The truck that was seen in Sara’s driveway the day she disappeared has never been found. One witness saw a truck that looked like it belonged to the father of Sara’s boyfriend, and another saw one that belonged to a man Sara had called Steve. There was no one named Steve who was known to be close to Sara. It’s possible that both witnesses were talking about Travis. In any case, there is still no proof that Sara got into the truck that day; it may have nothing to do with her disappearance.

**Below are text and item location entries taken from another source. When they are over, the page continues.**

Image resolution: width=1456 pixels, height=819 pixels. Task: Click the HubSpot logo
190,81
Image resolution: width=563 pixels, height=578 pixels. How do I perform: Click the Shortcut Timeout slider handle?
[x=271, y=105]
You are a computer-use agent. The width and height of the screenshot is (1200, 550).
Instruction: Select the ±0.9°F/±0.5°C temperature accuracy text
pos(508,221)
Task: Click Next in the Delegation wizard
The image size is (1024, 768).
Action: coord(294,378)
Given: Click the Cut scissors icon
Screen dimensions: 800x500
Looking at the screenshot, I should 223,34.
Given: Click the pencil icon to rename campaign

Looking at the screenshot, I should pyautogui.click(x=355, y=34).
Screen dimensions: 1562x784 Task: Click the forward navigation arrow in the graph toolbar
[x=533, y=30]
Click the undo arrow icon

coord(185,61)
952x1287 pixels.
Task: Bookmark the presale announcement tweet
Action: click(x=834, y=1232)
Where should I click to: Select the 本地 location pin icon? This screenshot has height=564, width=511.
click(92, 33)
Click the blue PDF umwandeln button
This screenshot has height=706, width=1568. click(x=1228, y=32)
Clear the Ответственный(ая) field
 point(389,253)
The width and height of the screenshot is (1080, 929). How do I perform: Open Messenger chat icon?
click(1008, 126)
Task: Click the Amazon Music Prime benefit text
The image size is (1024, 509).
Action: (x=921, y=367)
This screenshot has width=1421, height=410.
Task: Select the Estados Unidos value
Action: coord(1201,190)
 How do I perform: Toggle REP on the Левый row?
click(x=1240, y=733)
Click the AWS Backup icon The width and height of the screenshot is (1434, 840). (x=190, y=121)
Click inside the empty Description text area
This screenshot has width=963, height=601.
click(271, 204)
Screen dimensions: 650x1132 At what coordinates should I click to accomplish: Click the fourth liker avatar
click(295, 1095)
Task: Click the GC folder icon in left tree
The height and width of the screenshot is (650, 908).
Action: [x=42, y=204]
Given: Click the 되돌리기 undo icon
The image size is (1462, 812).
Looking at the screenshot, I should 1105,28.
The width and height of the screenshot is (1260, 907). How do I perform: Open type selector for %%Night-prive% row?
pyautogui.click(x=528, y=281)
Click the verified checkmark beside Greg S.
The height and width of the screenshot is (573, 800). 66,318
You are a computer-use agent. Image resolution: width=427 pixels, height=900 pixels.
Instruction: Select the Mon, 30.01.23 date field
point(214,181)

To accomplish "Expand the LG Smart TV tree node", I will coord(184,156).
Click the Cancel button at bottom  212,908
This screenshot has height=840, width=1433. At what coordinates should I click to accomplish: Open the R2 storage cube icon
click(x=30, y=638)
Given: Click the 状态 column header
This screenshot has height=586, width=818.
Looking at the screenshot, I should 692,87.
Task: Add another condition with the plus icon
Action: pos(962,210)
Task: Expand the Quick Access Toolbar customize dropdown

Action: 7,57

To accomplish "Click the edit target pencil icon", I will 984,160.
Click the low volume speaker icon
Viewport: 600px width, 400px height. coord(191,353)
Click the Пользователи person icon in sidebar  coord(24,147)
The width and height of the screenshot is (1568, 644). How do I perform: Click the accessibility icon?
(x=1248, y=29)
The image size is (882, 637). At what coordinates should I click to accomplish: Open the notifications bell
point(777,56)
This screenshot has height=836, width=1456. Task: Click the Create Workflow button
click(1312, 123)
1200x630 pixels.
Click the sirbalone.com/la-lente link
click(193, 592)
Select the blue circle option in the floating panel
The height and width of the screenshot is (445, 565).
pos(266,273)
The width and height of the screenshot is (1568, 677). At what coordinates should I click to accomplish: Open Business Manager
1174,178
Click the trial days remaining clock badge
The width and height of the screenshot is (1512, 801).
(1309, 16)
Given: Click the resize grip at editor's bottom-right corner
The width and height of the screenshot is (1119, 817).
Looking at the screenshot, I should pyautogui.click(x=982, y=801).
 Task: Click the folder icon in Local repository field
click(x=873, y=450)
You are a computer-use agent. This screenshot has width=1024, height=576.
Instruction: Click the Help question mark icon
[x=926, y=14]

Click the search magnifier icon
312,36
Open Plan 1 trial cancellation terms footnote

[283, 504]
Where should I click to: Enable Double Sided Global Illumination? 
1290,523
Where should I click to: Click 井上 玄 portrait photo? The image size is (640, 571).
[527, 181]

Detectives seemed to be very interested in the Lambert property, which makes me think that they had proof that Sara did something there, but they have never talked about this in public. For now, Sara is still thought to be missing, even though they don’t think she is still alive.

Sara’s father and sister know that she was probably k*illed, but they have never stopped looking for her. Lesley has done a lot to keep Sara’s case alive, and she still hopes that they will find out what happened to her sister one day.

The last time anyone saw Sara Bushland was when she was 15. Her hair is blonde and her eyes are blue. She was 5 feet tall and 104 pounds when she went missing. A blue jacket, black trainers and blue jeans with a Tweety Bird T-shirt on the front were the last things that were seen on her. She also had wire-rimmed glasses on and four silver rings on, one of which was a Spooner High School class ring with a black stone. On the left side of her neck and on the right side of her upper lip, she has moles. Please call the Washburn County Sheriff’s Office at 715-468-4700 if you know anything about Sara.